Prompt 1: In the piranha forum thread, what temperature does Round Head keep the tank at?

[start Passage]

# Serrasalmus Sanchezi



## import_nation (Nov 3, 2006)

I'm about to get a Sanchez Piranha. Could someone quickly tell me how I should set up the tank to fit the piranha? How much should I feed it? Its around 3.5" big. Keeping the temperature at 80 degrees is fine?


----------



## Round Head (Sep 26, 2005)

Piraution said:


> I'm about to get a Sanchez Piranha. Could someone quickly tell me how I should set up the tank to fit the piranha? How much should I feed it? Its around 3.5" big. Keeping the temperature at 80 degrees is fine?


I keep mine in a 30gal with an AC 110/500 and a 250W Ebo heater keeping the temp at 84F.
I feed him pellets, flakes, dry krill, and cut fish. Weekly 40% water change.
It may not be the prefered way but it is my way.


----------



## taylorhedrich (Mar 2, 2005)

Make sure you have a lot of hiding places for him to start off with. Keep the tank light off, and give him his privacy the first few days. Depending on his size, he probably won't eat for a week or two, so don't get too worried over feeding him just yet.

Good luck with your new sanchezi!








~Taylor~


----------



## OneEyedPiranhaGuy (Sep 30, 2005)

[end Passage]

Prompt 2: Recast the records from the line containing "Open the File menu" down to the line containing "pos(1256,621)", both included, as a two-column CSV with columns input and output. Give one row per record, put its text and its answer each in one quoted field with line breaks turned into spaces, and leave out the pictures.

[start Input data]

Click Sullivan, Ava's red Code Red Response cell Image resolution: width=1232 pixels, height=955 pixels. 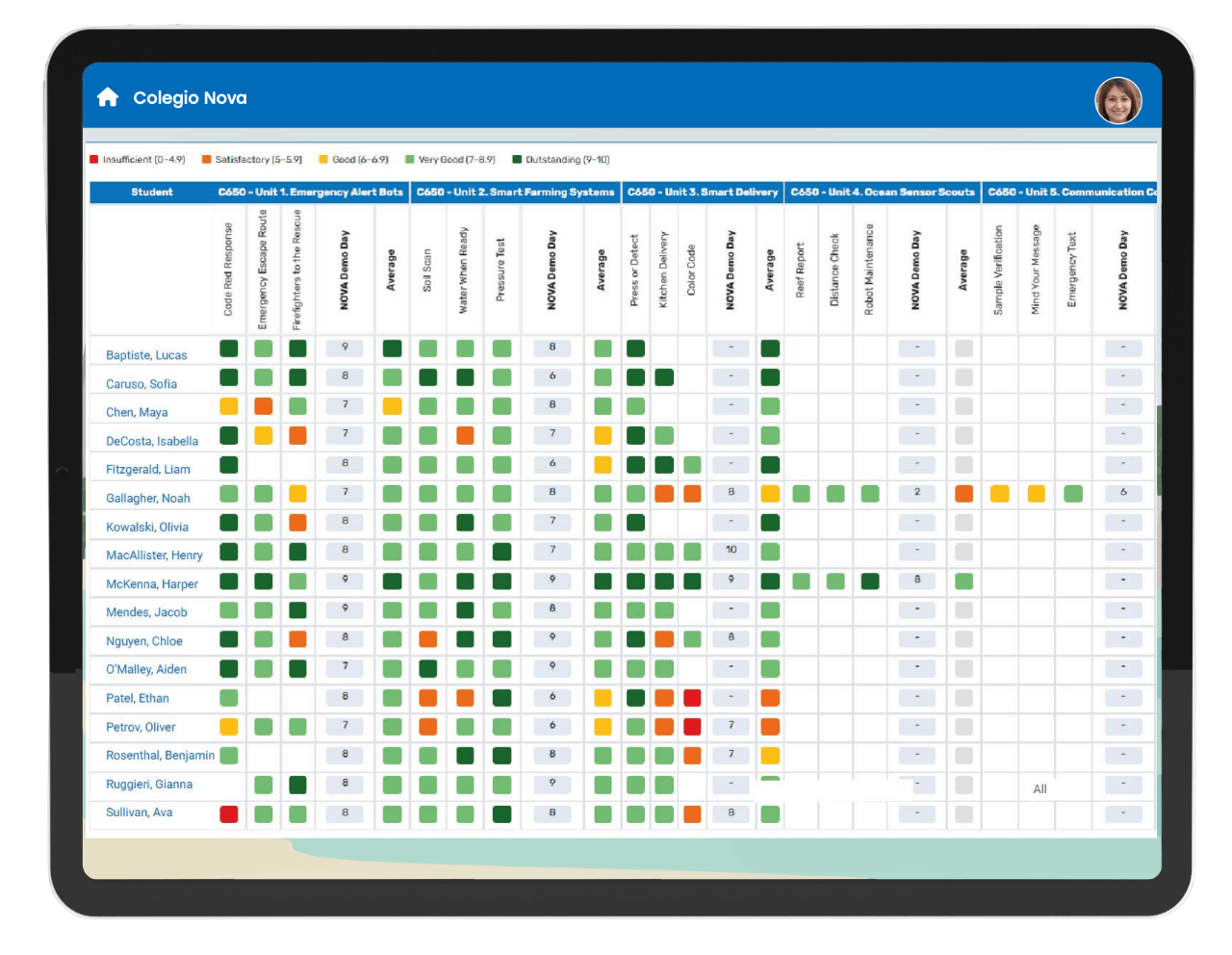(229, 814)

[end Input data]
[start Input data]

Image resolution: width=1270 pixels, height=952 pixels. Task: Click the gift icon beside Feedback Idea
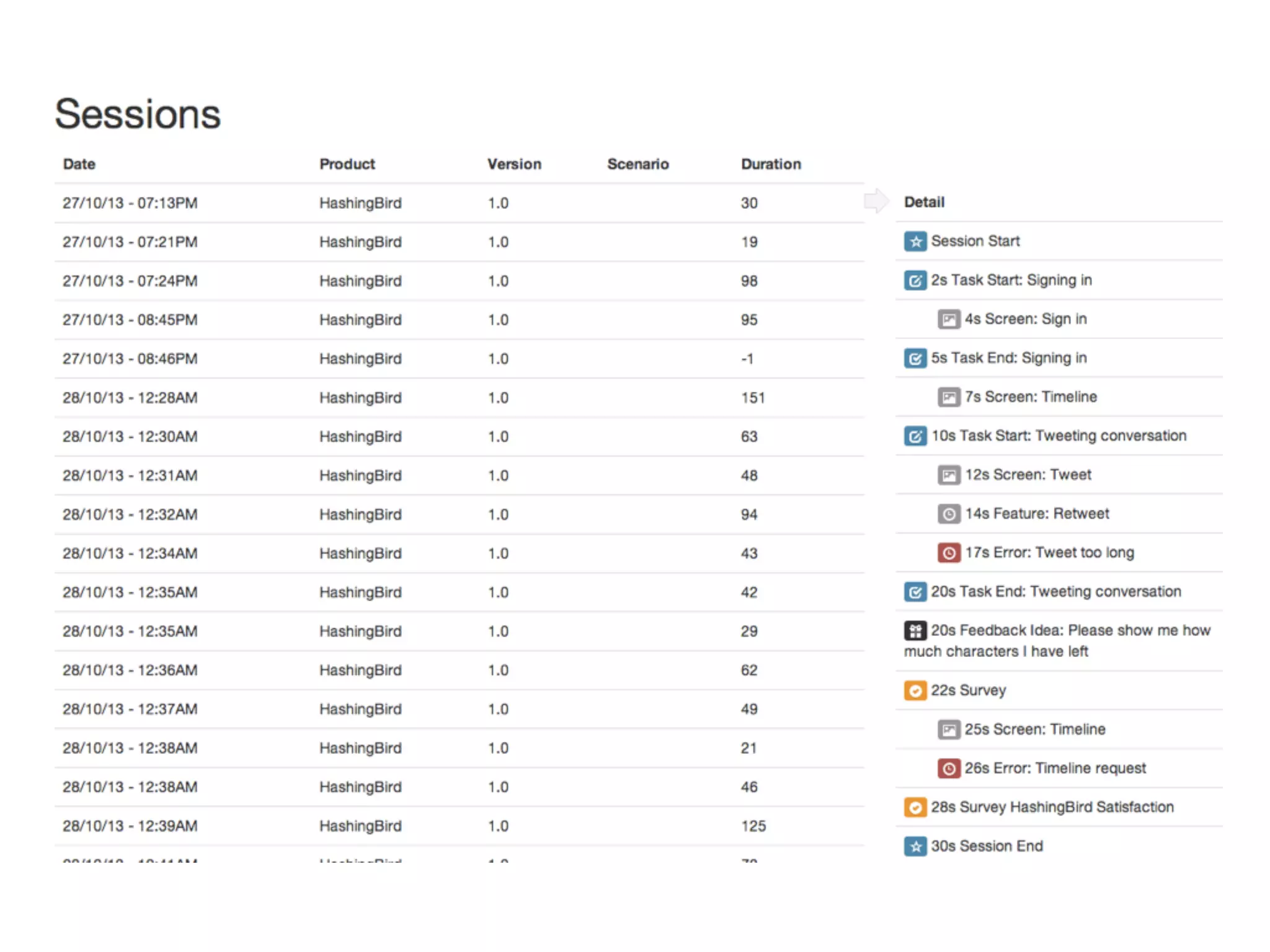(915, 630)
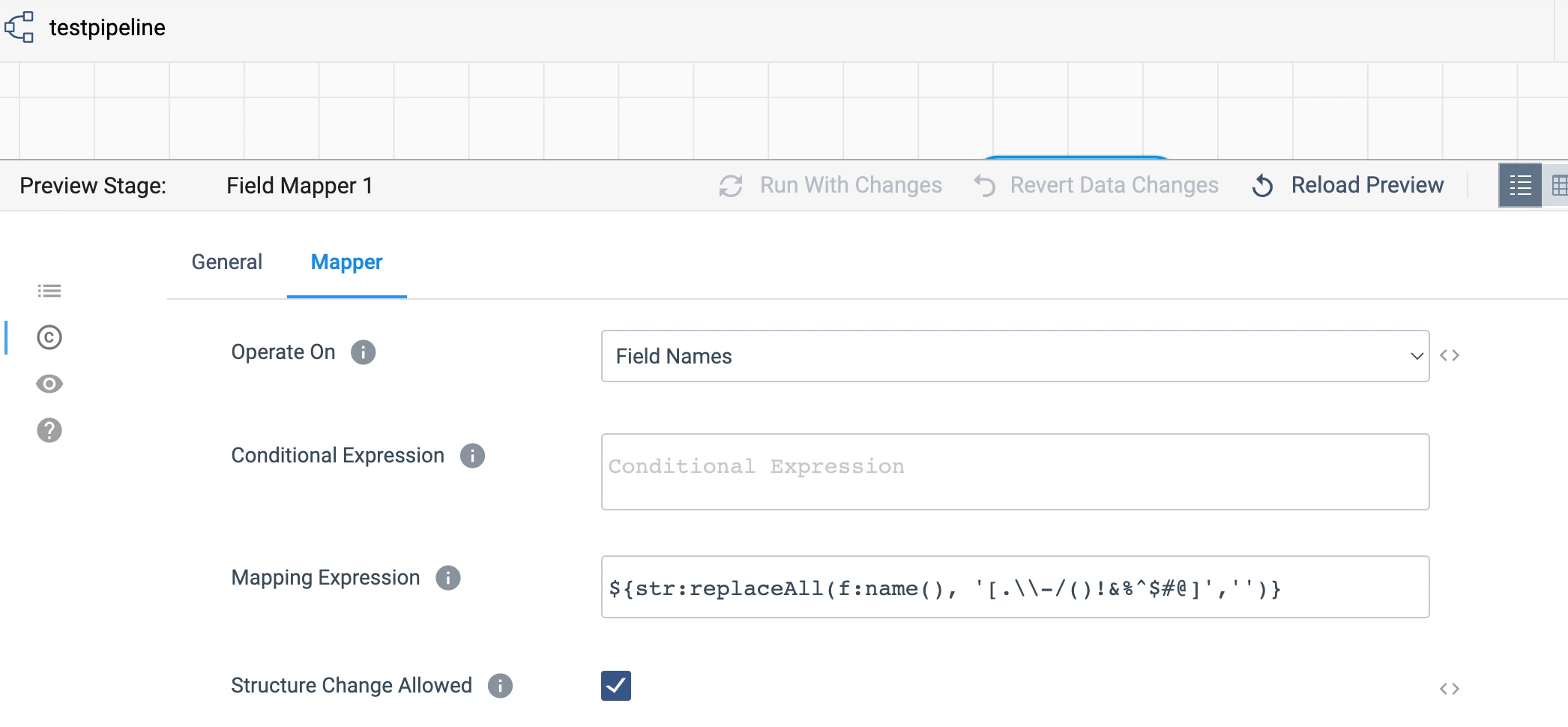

[end Input data]
[start Input data]

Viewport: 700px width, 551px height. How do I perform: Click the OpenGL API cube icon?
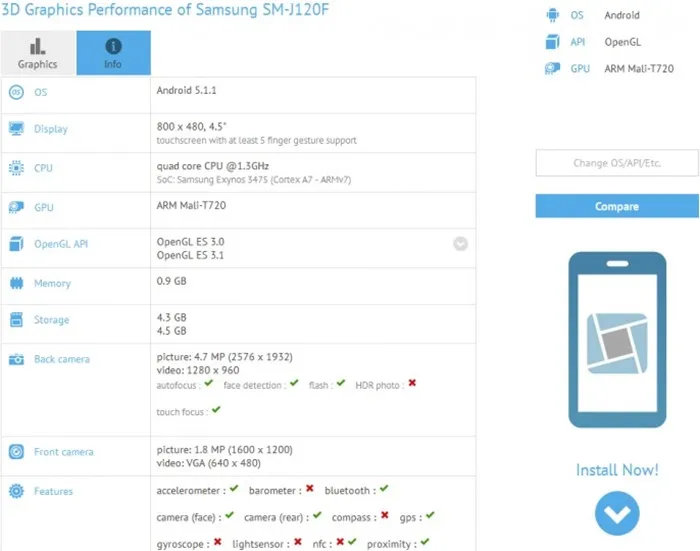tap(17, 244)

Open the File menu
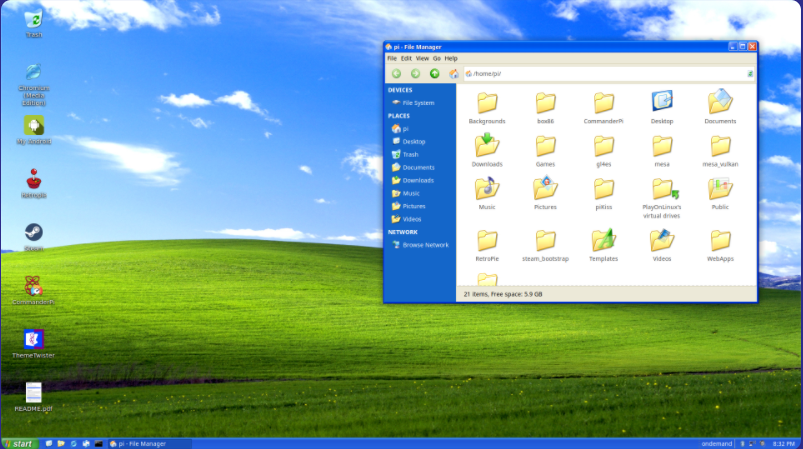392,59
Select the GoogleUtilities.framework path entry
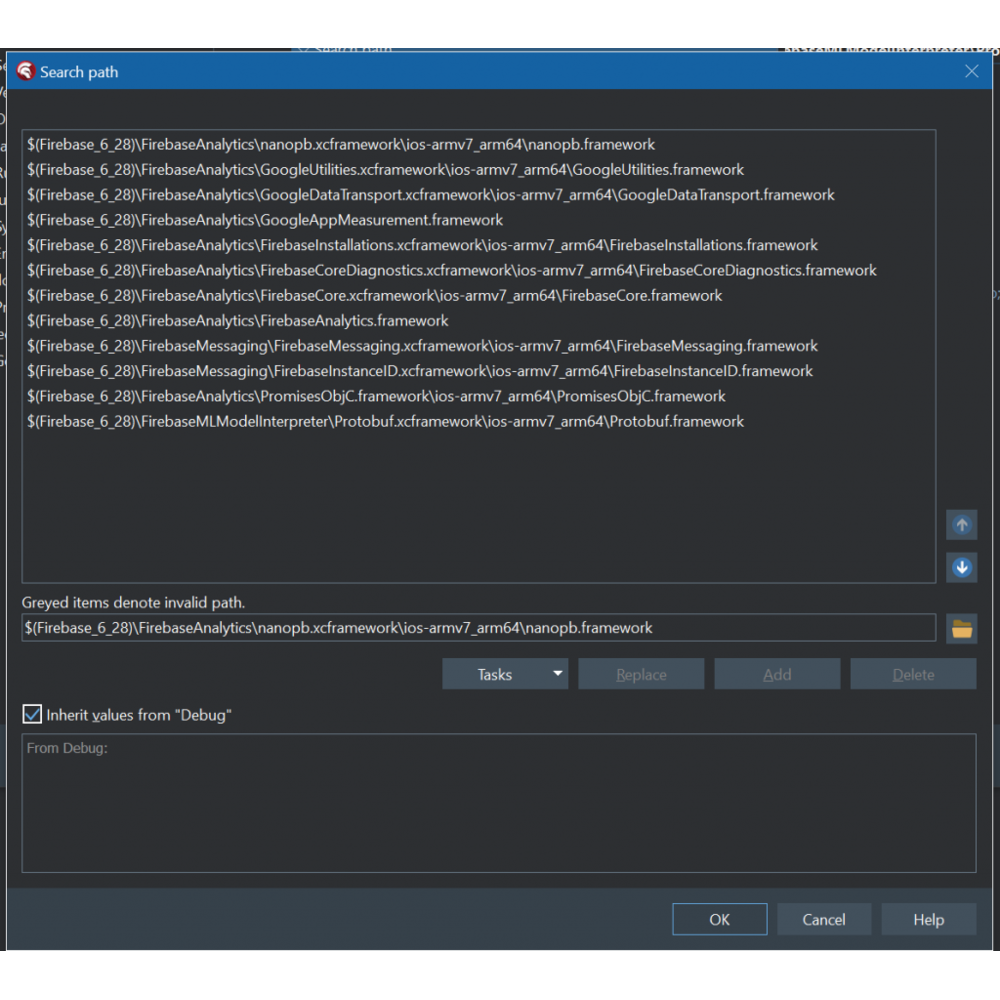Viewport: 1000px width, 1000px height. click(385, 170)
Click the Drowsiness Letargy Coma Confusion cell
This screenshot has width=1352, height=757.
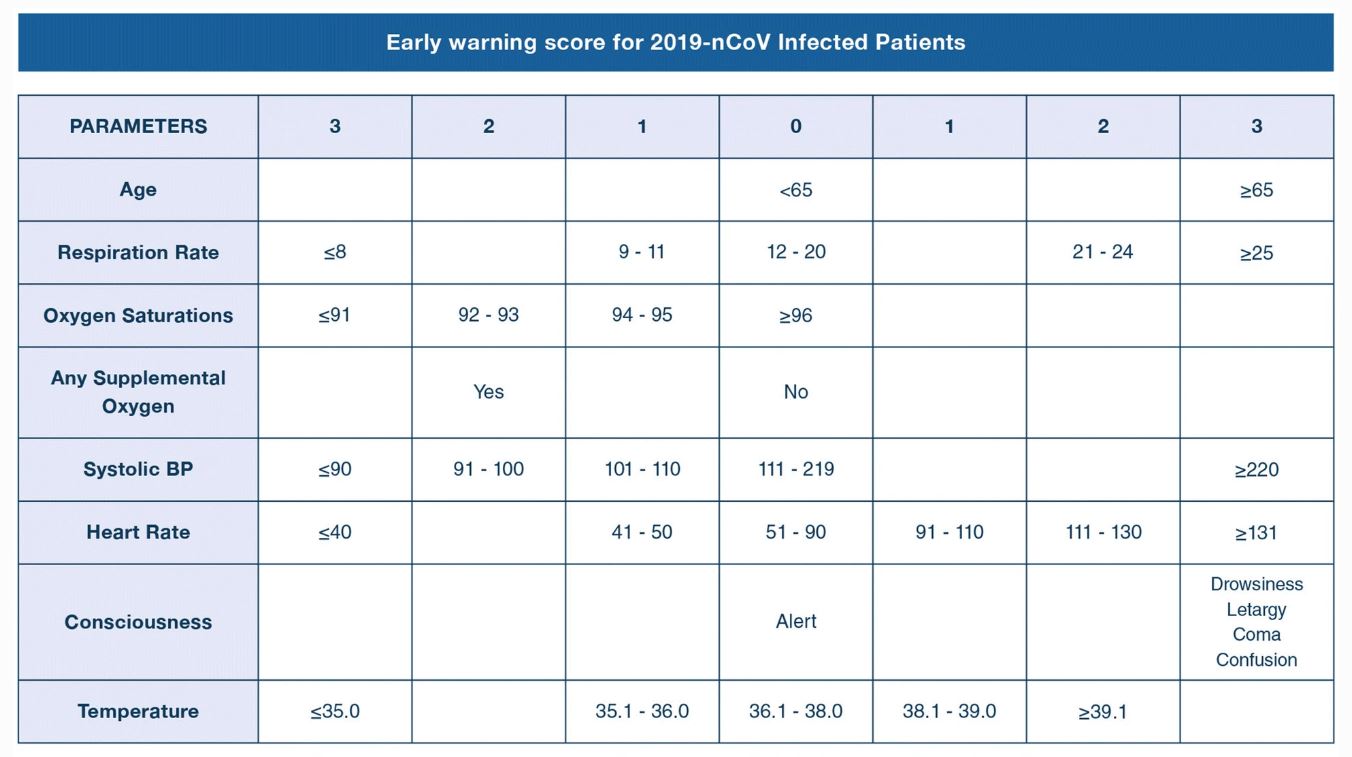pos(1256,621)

[end Input data]

Task solution 1: 84F

Task solution 2:
input,output
"Open the File menu","392,59"
"Select the GoogleUtilities.framework path entry","Viewport: 1000px width, 1000px height. click(385, 170)"
"Click the Drowsiness Letargy Coma Confusion cell This screenshot has width=1352, height=757.","pos(1256,621)"